--- Listed records Enclosed Below ---
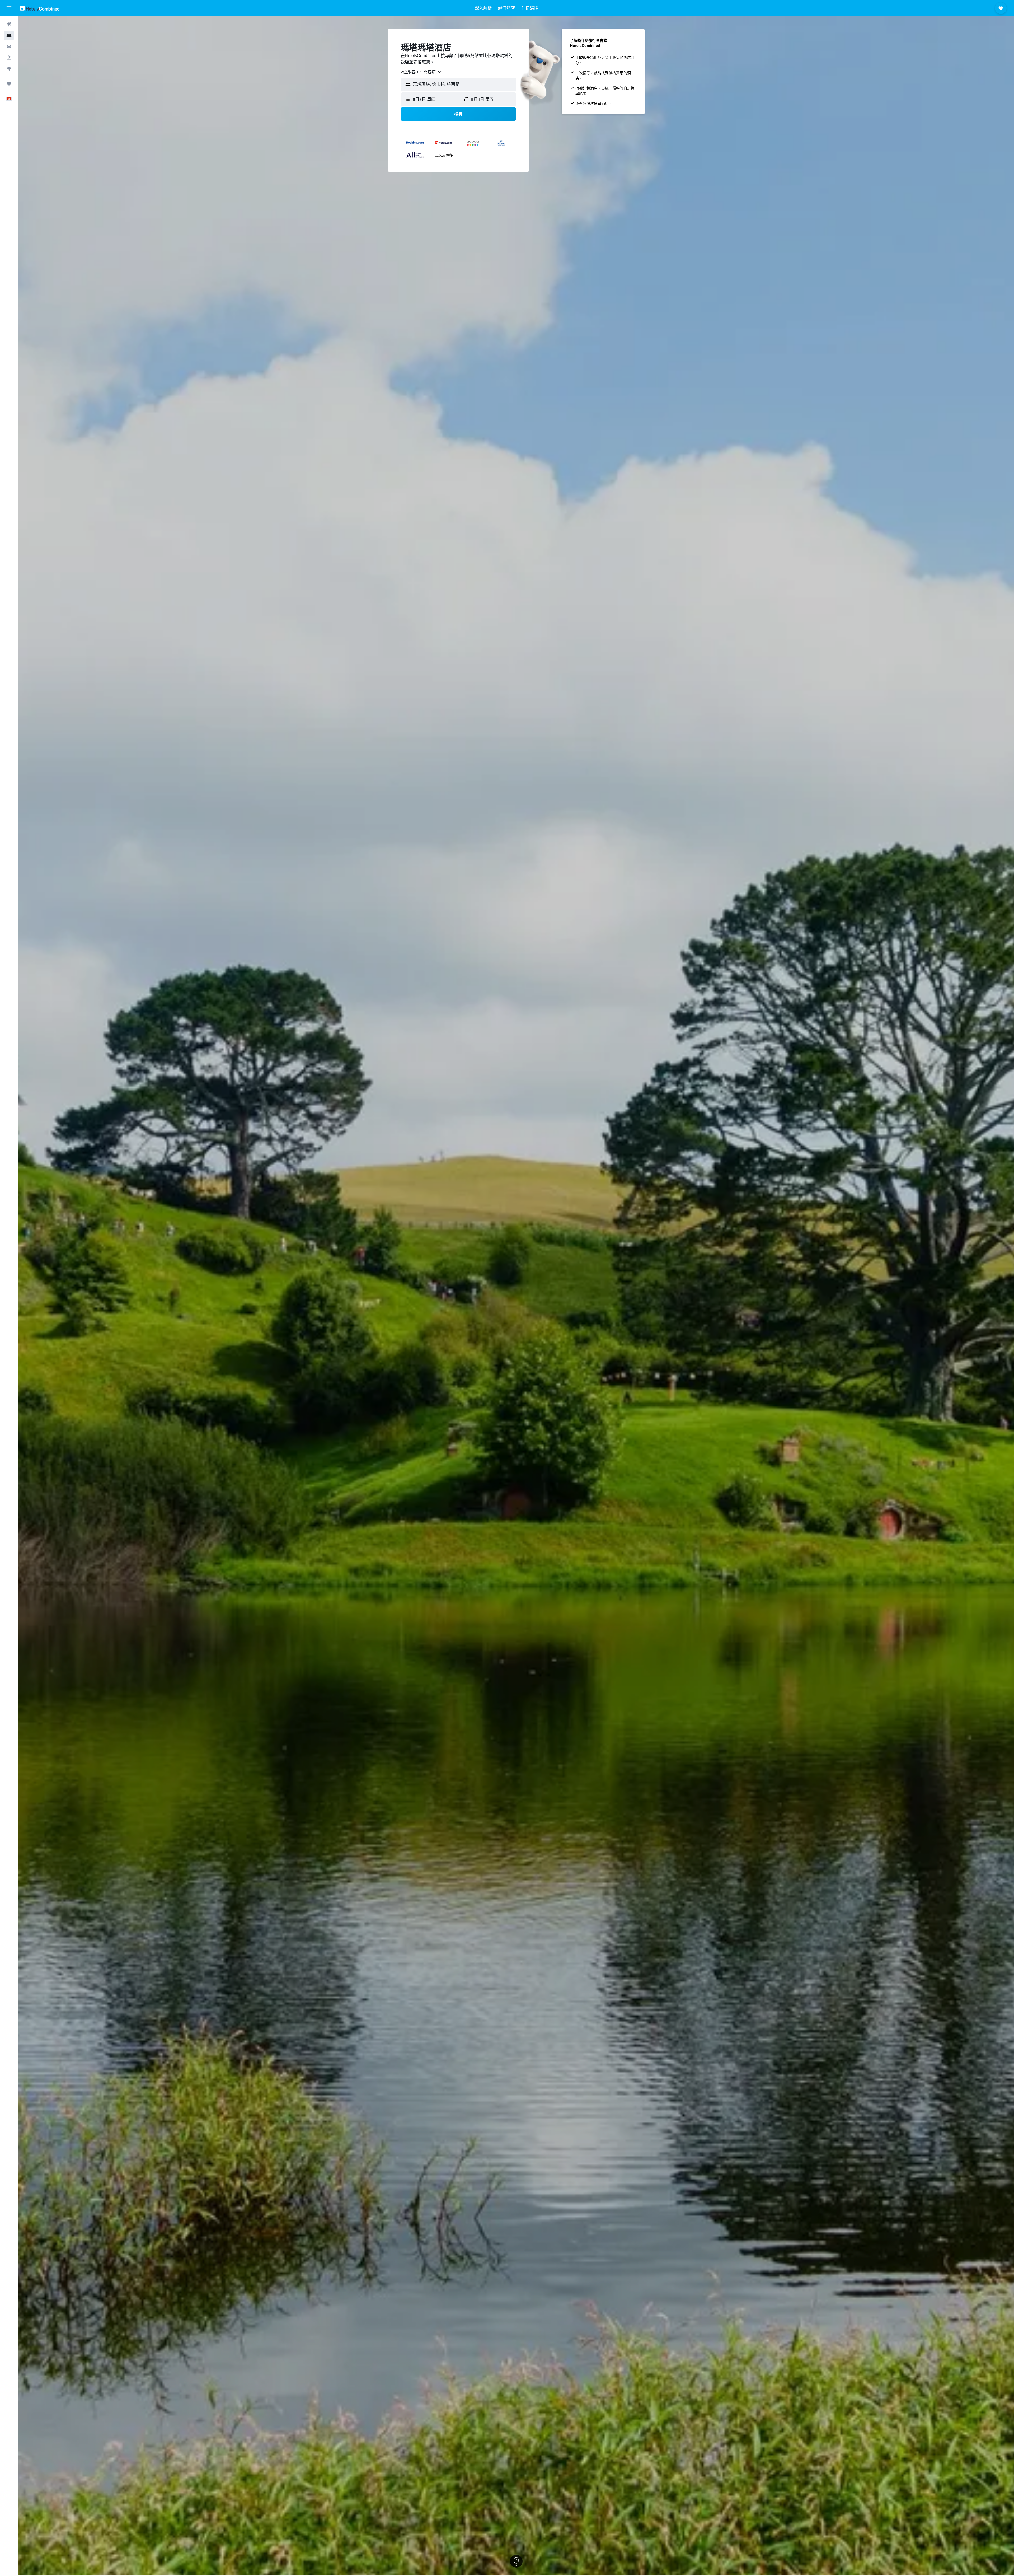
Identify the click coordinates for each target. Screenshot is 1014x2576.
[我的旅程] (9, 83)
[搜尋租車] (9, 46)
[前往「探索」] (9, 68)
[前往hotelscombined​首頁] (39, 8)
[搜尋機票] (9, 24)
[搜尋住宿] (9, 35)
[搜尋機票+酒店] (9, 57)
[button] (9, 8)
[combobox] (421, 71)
--- End of Enclosed Listed records ---
Find the line containing "[前往hotelscombined​首頁] (39, 8)", then output it and every line after it to the end of the data, exactly.

[前往hotelscombined​首頁] (39, 8)
[搜尋機票] (9, 24)
[搜尋住宿] (9, 35)
[搜尋機票+酒店] (9, 57)
[button] (9, 8)
[combobox] (421, 71)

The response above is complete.